- REQUIRED WORK -
Transcribe exactly, please, the line bearing "630x430 pixels." and all later lines through the end of the records, with the pictures left out.

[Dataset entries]

————————

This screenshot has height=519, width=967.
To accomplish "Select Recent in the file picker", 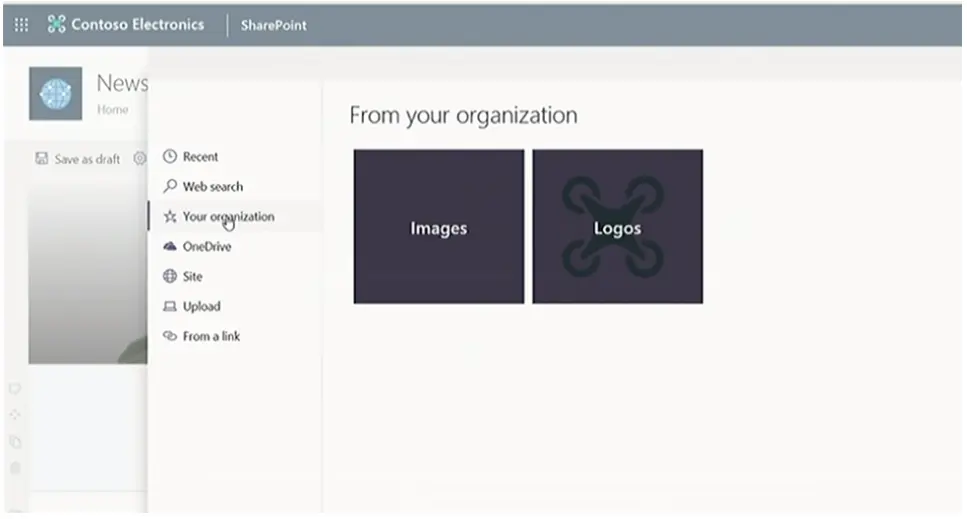I will click(200, 157).
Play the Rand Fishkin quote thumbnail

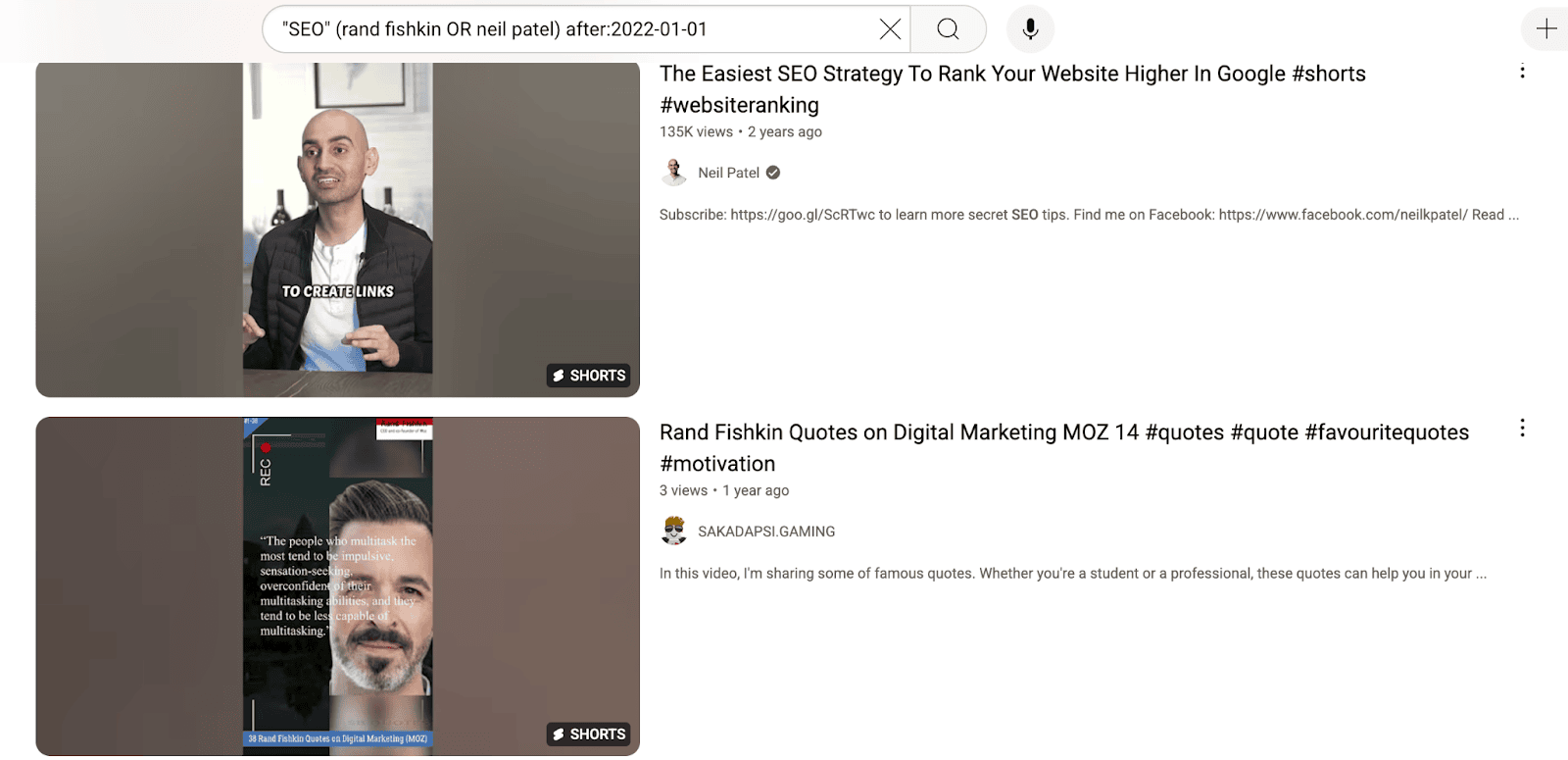click(337, 585)
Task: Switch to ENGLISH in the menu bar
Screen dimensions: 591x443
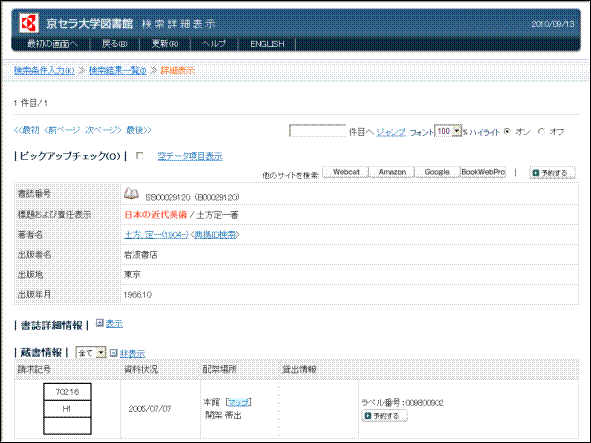Action: [267, 44]
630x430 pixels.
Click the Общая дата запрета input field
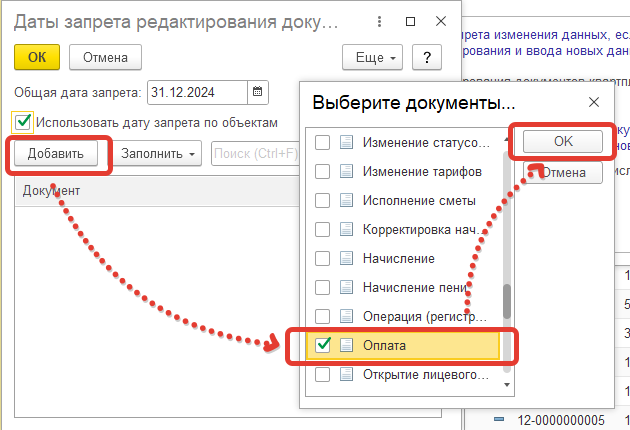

————————

- REPLY -
630x430 pixels.
Click the Общая дата запрета input field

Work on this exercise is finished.